After going through the data below, state how many lines contain "link", and nothing else.

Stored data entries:
+++

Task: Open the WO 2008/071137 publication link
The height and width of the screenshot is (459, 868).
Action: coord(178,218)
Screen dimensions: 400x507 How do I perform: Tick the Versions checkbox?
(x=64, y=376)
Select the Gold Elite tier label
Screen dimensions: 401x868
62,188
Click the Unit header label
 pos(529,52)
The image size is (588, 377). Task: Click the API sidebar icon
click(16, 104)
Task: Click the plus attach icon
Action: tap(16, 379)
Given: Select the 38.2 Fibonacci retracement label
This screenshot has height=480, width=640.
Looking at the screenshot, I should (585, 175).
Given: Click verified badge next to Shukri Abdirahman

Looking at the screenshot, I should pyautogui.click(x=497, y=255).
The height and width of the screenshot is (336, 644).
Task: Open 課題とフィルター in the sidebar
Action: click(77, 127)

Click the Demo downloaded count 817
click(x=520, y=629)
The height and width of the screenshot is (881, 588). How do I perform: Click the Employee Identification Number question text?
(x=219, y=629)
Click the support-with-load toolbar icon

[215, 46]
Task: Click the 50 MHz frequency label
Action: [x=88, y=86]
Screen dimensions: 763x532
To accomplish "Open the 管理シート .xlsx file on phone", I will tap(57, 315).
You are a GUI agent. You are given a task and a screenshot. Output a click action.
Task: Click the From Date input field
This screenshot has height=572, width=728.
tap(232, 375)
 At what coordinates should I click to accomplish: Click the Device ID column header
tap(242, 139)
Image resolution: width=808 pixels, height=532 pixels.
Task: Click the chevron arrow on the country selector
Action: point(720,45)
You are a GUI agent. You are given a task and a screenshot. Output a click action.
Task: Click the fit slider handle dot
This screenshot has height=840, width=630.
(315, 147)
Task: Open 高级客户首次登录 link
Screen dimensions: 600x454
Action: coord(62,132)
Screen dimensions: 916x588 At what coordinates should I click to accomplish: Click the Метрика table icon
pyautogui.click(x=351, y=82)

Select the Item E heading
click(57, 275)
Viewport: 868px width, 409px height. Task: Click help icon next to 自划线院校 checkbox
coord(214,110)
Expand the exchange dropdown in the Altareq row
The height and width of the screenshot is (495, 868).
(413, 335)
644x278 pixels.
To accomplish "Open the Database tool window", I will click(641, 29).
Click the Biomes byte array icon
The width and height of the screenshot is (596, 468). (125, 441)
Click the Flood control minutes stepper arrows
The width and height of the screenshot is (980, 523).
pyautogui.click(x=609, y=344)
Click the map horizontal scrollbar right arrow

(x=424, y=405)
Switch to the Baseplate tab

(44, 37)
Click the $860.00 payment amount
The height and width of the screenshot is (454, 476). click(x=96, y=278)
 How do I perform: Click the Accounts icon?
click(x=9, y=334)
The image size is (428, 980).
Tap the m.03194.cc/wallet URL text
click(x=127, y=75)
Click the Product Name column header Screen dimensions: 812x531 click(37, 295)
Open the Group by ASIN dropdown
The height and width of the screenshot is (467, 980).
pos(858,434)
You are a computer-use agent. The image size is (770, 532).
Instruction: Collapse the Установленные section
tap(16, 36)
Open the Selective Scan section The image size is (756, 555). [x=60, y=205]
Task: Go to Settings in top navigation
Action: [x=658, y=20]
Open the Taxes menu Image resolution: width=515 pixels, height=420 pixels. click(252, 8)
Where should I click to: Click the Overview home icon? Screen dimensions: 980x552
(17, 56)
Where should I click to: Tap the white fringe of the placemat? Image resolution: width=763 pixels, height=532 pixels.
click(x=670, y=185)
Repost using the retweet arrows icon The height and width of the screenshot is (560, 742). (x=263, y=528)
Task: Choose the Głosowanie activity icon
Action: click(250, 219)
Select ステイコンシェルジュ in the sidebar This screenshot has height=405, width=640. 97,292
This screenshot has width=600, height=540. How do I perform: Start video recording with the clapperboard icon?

+++

SOLUTION TO THIS EXERCISE.
2